Watching The Voices is like engaging in a budding new romance which you know will turn sour. It hits every high note in the first act, even compelling me to write down, “Perfect thus far.” Sadly, like so many good things, the kookiness and irreverent fun are dissipated to make way for a tonally inconsistent and always peculiar movie. It’s technically a dark comedy despite the infrequent laughs, and plays exactly like the colorfully bizarre world of the Twilight Zone’s movie segment called “It’s a Good Life.” The Voices stumbles to the finish line and ultimately falls short, losing the established restraint and overall vision established early on. Still, like the Twilight Zone bit’s indifference to overall quality, the oddities and strangeness of The Voices shows a willingness to scalp its audience just to wring its way into the creases and folds of our memory.
Jerry (Ryan Reynolds) is the surreptitious new guy in shipping at the Milton factory. He worships Fiona (Gemma Arterton) in accounting while her coworker Lisa (Anna Kendrick) reserves her girlish crush on the mysterious warehouse employee. Observing Jerry is like doing one of those side by side picture comparisons where you look for the differences between the two images. You know something is wrong with him. It’s just not initially clear, at least until he begins holding conversations with his cat Mr. Whiskers and his dog Bosco (both expertly and expressively voiced by Reynolds himself.) The trained dog fulfills the angel on Jerry’s shoulder while the feline cleverly plays devil’s advo-cat. The Voices starts as smart as it is unsettling.

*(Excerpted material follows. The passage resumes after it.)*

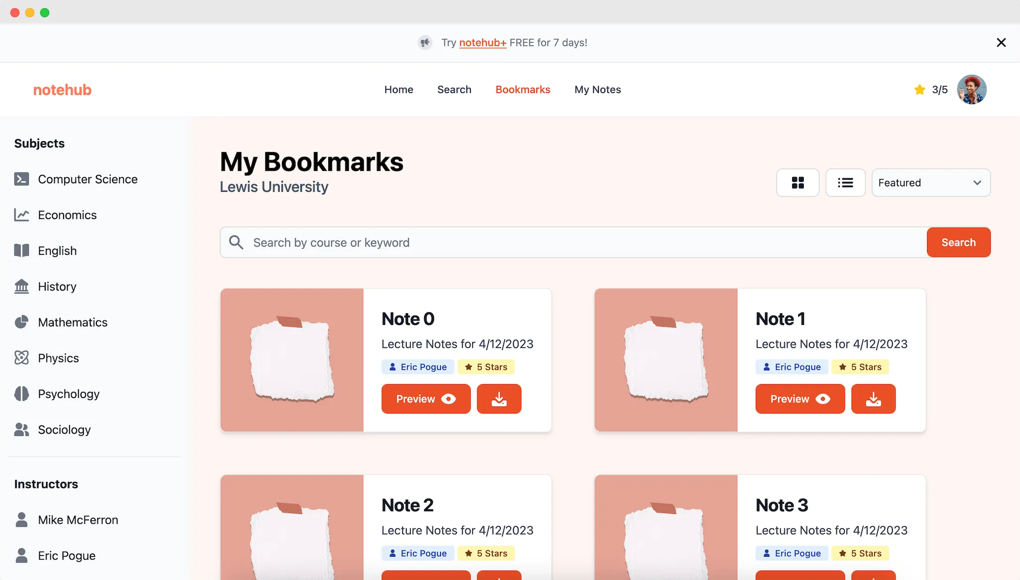Navigate to the My Notes tab
This screenshot has height=580, width=1020.
(x=597, y=89)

Of her four films, I have only seen director Marjane Satrapi’s Oscar nominated animation Persepolis, adapted from her own lauded graphic novel (check out both, they’re wonderfully realistic portrayals of youth during wartime and political revolution.) Satrapi sticks to the landscapes she knows so well, at times giving The Voices the color scheme, one-liners, and distinctly framed shots of graphic novels and comic books. It works well to start, seeing vivid pinks and reds and yellows that pop and give depth to characters and situations. Visually it’s the brightest dark comedy I have seen. I was just left baffled by the story, completely unsure of what was so supposedly being said. It’s a psychological drama and serial killing mystery all wrapped into the offbeat world which belongs somewhere in the realm of a Mike Judge 90’s satire. As you can tell from that horrific sentence, The Voices is composed of too many damn moving pieces for its own good.

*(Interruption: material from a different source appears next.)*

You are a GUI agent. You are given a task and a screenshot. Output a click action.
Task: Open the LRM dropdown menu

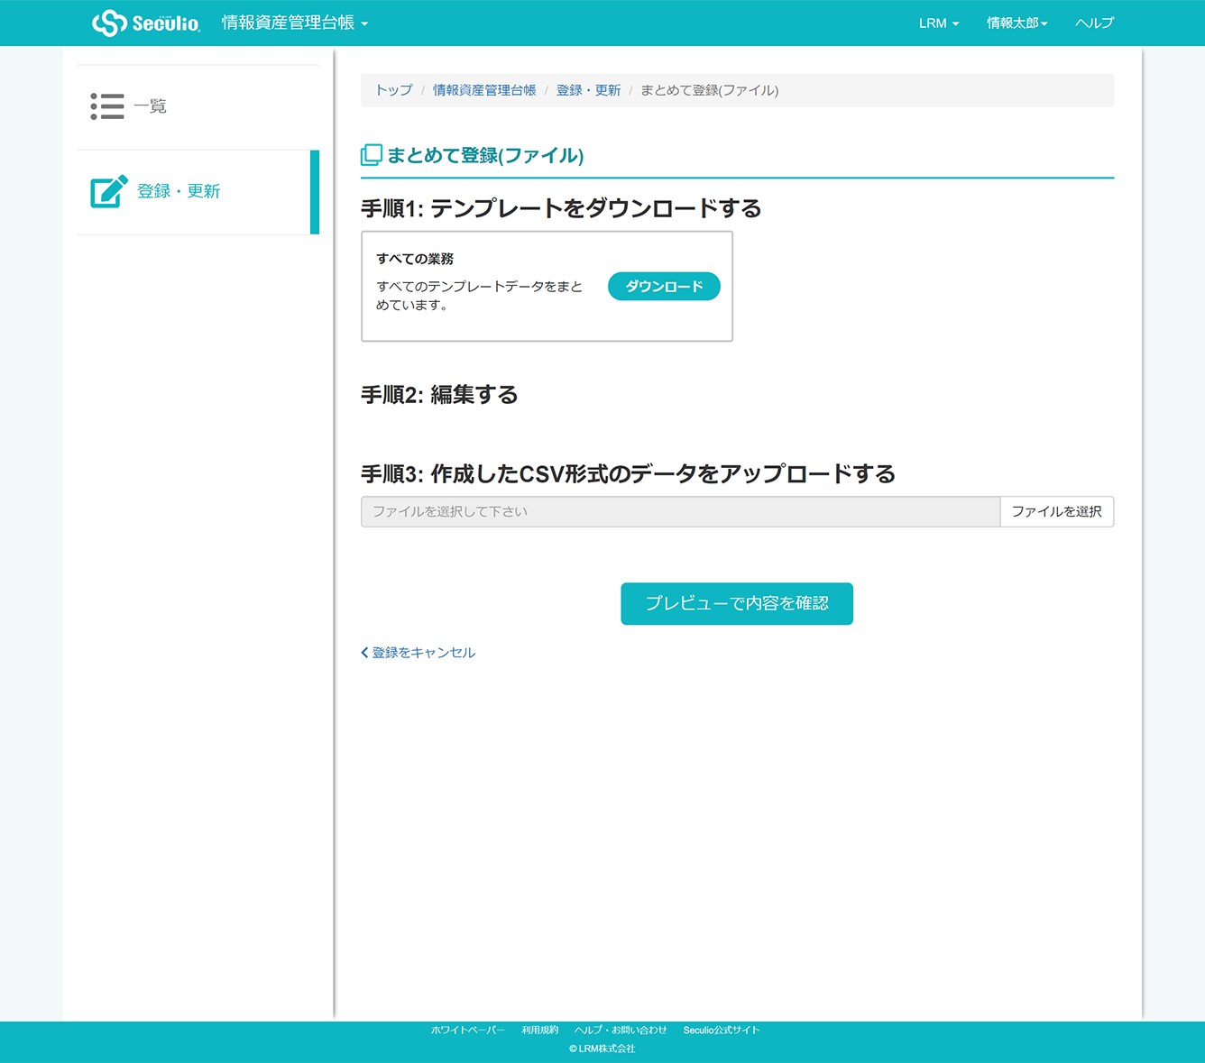938,23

Reynolds is perfectly cast as an evil incarnation of vagary in a story which really takes place in two different realities. There’s the sorbet colored reality when Jerry is on his meds and somewhat functioning as a normal person. Then there is the muted reality, the step out of the matrix and into the brutal truth that is Jerry’s actual world. It effectively visualizes the tormented and truly twisted souls residing in the very few, how a little pill can replace all the bad with an abundance of good. The second half of the movie simply is not very enjoyable because it thrusts blow after blow with a rusted blunt blade into the lifeless audience it turns us into. We get blood and violence and severed heads, but it loses Jerry. A serial killer who hunts down women is not meant to be admired no matter how much likability Reynolds brings to the man-child murderer. The unwillingness for his character to deal with reality pours over into the film, leaving The Voices as a faintly distinguishable yet unadmirable story which timidly shies away from fully embracing a singular mouthpiece.
“But even though there were bad moments…there are also moments of inspiration and beauty.”